[Your assignment]: I'd like an exact copy of every line from the start of the entries below through the line containing "Given: Sort Assertibility", please.
[Start of section]
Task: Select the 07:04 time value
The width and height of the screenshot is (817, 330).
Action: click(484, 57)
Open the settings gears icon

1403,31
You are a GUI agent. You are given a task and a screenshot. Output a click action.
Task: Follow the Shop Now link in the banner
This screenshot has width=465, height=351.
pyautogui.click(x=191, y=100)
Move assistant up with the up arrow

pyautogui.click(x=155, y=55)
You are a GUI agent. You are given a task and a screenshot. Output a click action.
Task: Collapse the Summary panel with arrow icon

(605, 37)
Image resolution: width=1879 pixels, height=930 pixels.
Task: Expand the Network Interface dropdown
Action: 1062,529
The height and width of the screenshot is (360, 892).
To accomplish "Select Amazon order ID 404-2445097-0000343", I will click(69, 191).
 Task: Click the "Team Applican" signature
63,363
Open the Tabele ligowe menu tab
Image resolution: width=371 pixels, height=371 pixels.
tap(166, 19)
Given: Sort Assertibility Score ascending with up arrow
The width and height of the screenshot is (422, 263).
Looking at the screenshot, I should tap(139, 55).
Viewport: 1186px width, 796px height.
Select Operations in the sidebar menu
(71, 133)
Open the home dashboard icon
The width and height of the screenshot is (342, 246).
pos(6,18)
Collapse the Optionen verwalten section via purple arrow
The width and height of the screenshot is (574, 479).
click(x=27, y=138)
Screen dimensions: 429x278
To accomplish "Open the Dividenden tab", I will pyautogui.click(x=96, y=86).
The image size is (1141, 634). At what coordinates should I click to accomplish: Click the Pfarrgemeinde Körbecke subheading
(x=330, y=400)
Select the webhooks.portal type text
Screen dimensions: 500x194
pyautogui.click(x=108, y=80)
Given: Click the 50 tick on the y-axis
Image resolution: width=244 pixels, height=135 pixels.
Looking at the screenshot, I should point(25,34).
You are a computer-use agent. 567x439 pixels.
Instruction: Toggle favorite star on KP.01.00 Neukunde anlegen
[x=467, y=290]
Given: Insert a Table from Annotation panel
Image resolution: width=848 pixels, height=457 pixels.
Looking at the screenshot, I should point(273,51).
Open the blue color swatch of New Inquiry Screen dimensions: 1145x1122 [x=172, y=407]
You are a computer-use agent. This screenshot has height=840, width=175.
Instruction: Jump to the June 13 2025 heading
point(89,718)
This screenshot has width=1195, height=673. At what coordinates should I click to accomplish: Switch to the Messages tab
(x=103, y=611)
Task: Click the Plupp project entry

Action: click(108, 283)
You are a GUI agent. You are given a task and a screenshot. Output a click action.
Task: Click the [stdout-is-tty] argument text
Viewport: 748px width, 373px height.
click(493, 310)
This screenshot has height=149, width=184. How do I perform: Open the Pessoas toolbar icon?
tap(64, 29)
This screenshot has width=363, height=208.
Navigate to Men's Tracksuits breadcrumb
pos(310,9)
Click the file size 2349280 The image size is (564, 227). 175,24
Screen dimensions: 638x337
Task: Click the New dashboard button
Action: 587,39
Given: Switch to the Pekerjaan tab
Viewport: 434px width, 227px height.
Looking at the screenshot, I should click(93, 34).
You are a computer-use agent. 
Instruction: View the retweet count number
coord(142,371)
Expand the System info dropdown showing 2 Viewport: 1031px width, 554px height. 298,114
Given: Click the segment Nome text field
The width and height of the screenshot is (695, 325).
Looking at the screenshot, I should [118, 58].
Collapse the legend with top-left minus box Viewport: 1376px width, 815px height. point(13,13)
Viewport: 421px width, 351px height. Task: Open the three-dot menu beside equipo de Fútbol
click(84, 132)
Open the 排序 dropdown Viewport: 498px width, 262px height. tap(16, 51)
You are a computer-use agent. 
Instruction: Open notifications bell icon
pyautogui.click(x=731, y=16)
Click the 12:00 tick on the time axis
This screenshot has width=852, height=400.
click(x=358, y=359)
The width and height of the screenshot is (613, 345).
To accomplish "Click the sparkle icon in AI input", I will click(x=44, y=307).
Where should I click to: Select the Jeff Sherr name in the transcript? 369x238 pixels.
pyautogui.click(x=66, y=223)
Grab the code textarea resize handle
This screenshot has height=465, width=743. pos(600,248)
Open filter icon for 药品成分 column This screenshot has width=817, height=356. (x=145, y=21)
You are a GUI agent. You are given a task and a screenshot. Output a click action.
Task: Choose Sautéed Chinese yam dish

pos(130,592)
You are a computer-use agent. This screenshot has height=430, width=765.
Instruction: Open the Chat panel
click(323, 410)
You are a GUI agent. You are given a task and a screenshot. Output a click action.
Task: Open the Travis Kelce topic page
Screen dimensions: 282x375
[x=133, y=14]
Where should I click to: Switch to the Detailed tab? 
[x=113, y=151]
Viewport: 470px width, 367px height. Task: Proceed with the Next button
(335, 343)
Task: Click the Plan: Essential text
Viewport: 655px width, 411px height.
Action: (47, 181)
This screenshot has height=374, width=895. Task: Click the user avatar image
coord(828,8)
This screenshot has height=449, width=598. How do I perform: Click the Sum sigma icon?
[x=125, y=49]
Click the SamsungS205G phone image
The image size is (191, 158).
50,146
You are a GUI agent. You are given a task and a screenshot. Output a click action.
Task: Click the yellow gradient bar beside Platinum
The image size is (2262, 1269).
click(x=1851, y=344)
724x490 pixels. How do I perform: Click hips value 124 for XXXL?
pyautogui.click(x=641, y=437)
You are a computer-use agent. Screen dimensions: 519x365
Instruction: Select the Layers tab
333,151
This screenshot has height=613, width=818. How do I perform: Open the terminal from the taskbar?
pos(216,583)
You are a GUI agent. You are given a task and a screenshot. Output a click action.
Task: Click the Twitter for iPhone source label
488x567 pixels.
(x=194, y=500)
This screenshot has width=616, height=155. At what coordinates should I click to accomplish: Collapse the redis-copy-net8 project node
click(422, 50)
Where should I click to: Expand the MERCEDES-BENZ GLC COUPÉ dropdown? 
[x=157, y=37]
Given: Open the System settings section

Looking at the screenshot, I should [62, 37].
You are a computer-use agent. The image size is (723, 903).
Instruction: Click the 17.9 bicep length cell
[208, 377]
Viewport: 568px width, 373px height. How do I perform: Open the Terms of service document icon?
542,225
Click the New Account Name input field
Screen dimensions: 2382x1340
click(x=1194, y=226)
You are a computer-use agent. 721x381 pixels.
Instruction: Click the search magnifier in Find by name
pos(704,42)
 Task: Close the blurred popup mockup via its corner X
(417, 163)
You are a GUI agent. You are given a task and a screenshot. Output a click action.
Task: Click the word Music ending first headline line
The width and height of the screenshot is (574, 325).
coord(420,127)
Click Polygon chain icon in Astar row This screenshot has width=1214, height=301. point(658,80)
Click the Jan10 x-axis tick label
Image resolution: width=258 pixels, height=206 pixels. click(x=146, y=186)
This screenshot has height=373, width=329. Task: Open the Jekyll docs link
[End of section]
[The answer]:
Task: Select the 07:04 time value
The width and height of the screenshot is (817, 330).
Action: click(484, 57)
Open the settings gears icon

1403,31
You are a GUI agent. You are given a task and a screenshot. Output a click action.
Task: Follow the Shop Now link in the banner
This screenshot has width=465, height=351.
pyautogui.click(x=191, y=100)
Move assistant up with the up arrow

pyautogui.click(x=155, y=55)
You are a GUI agent. You are given a task and a screenshot. Output a click action.
Task: Collapse the Summary panel with arrow icon

(605, 37)
Image resolution: width=1879 pixels, height=930 pixels.
Task: Expand the Network Interface dropdown
Action: 1062,529
The height and width of the screenshot is (360, 892).
To accomplish "Select Amazon order ID 404-2445097-0000343", I will click(69, 191).
 Task: Click the "Team Applican" signature
63,363
Open the Tabele ligowe menu tab
Image resolution: width=371 pixels, height=371 pixels.
tap(166, 19)
Given: Sort Assertibility Score ascending with up arrow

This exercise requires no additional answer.